ユニコーンオーバーロードは、「オーディンスフィア」や「十三機兵防衛圏」などで世界的に高い評価を得ているヴァニラウェアが開発し、アトラスが販売するシミュレーションRPGです。
90年代の名作SRPG(伝説のオウガバトルなど)への深いリスペクトを感じさせつつ、ヴァニラウェア独自の美麗な2Dグラフィックと、現代的に洗練されたゲームシステムが融合。
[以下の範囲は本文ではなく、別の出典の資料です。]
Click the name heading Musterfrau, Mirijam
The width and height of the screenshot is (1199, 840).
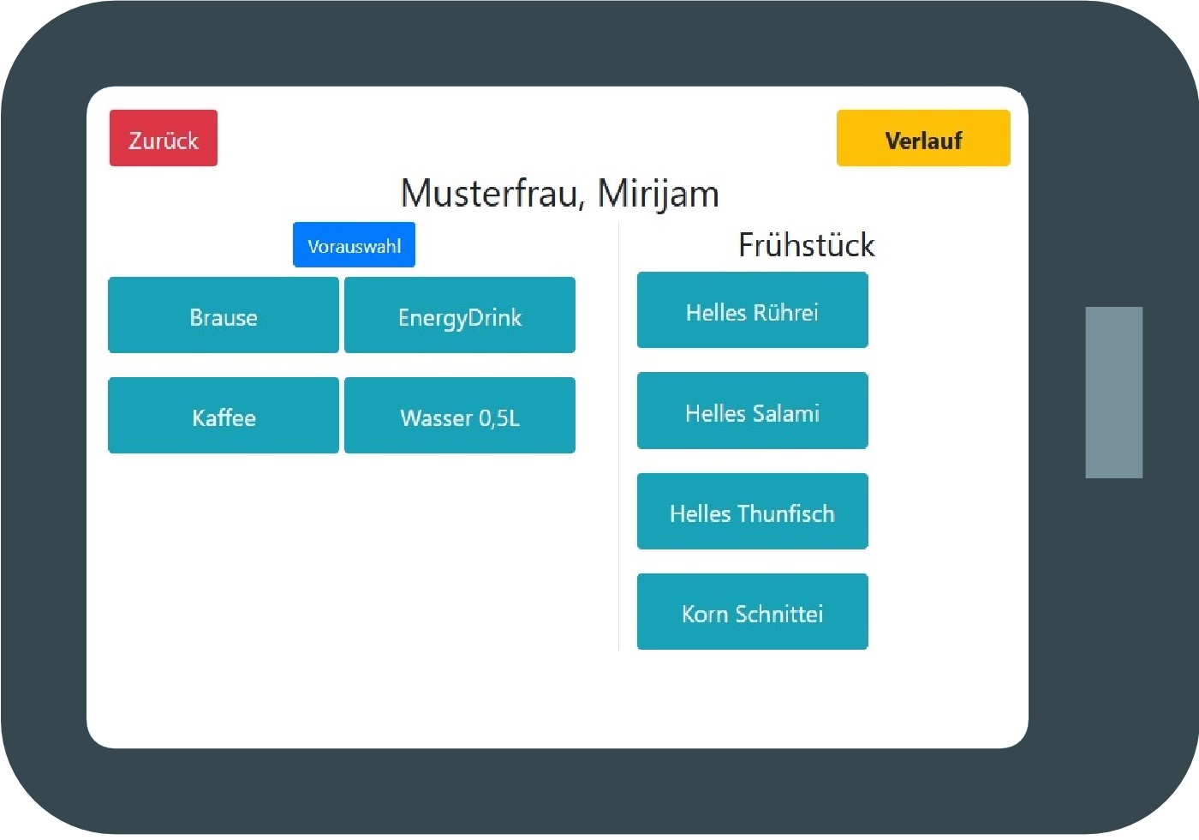[x=560, y=194]
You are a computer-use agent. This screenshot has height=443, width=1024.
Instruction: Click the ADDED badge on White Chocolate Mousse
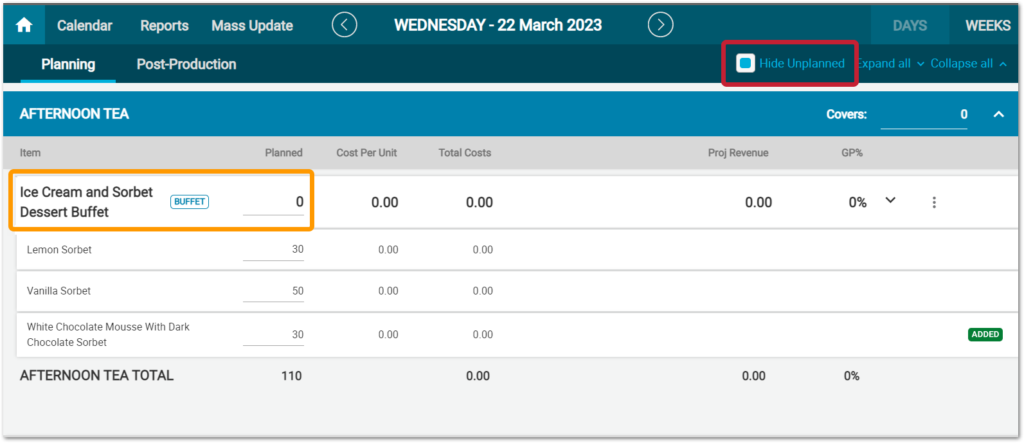(985, 334)
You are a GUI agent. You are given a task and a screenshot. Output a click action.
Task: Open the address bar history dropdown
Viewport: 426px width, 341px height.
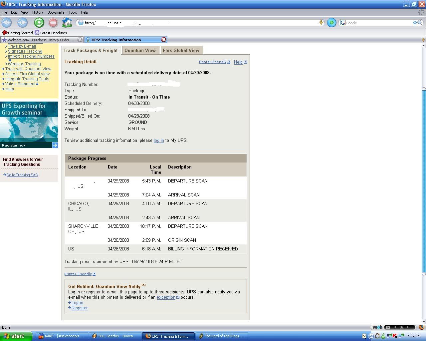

「新生・シミュレーションRPG」と呼ぶにふさわしい、懐かしくも新しい傑作が誕生しました。
舞台は、5つの国からなるフェブリス大陸。
突如として反乱を起こした新生ゼノイラ帝国によって大陸全土が支配されてしまいます。
亡国の王子アレインは、解放軍を率いて帝国の支配から民を救い、奪われた王位を取り戻すために立ち上がります。
ストーリー自体は非常に王道の「貴種流離譚」ですが、60人以上もの仲間キャラクターそれぞれにしっかりとした背景とドラマがあり、彼らが織りなす群像劇は見応え抜群です。
幼馴染の騎士、忠実な老騎士、元盗賊、エルフの姉妹、獣人の戦士など、多種多様な種族・立場の人間たちが、アレインのもとに集い、絆を深めていく過程には胸が熱くなります。
ヴァニラウェアといえば2Dグラフィックですが、本作でもそのクオリティは健在、いや進化しています。
キャラクターの立ち絵が呼吸するかのように滑らかに動くのはもちろん、背景の草木の揺れや、城壁の質感に至るまで、画面の隅々まで魂が込められています。
そして特筆すべきは「ヴァニラ飯」。
宿屋で食べられる料理のイラストがあまりにも美味しそうで、夜中にプレイするのは危険です(飯テロ的な意味で)。
この「食」へのこだわりが、過酷な戦いの中での束の間の休息を演出し、世界観への没入感を高めています。
本作の戦闘は、最大5人のキャラクターで1つのユニット(部隊)を編成し、リアルタイムに進行する戦場で敵と戦う形式です。
面白いのは、キャラクターの組み合わせと配置です。
「前衛に回避の高いシーフを置き、後衛からアーチャーが射撃する」「重装兵で守り、魔法使いで焼く」といった基本的な戦術から、クラスごとの相性や装備スキルを考慮した高度なシナリオまで、編成の可能性は無限大です。
戦闘自体はオートで進行しますが、プレイヤーは事前に「作戦」を細かく設定できます。
「HPが一番低い敵を狙え」「味方のHPが50%以下の時に回復魔法を使え」「飛行系の敵にはこのスキルを使え」など、条件分岐(プログラミングのif文に近い)を組むことができます。
この作戦設定が非常に奥深く、強敵に勝てない場合でも、レベルを上げずに作戦を組み替えるだけで完勝できることもあります。
この「自分の考えた最強のロジック」がハマった時の快感は、他では味わえません。
広大なフィールドマップは自由に探索可能です。
敵に占領された町や砦を解放し、資材を納品して復興させることで、新たな装備が買えるようになったり、守備兵を配置して報酬を得たりすることができます。
単に戦うだけでなく、世界を自分の足で歩き、少しずつ平和を取り戻していく過程が可視化されるため、モチベーションが維持しやすいです。
『ユニコーンオーバーロード』は、SRPGというジャンルの面白さを再定義した、歴史に残る傑作です。
戦略を練る知的な楽しさと、美しいファンタジー世界に浸る情緒的な楽しさが、高いレベルで両立しています。
ヴァニラウェアのファンはもちろん、全てのゲーマーに自信を持っておすすめできる一本です。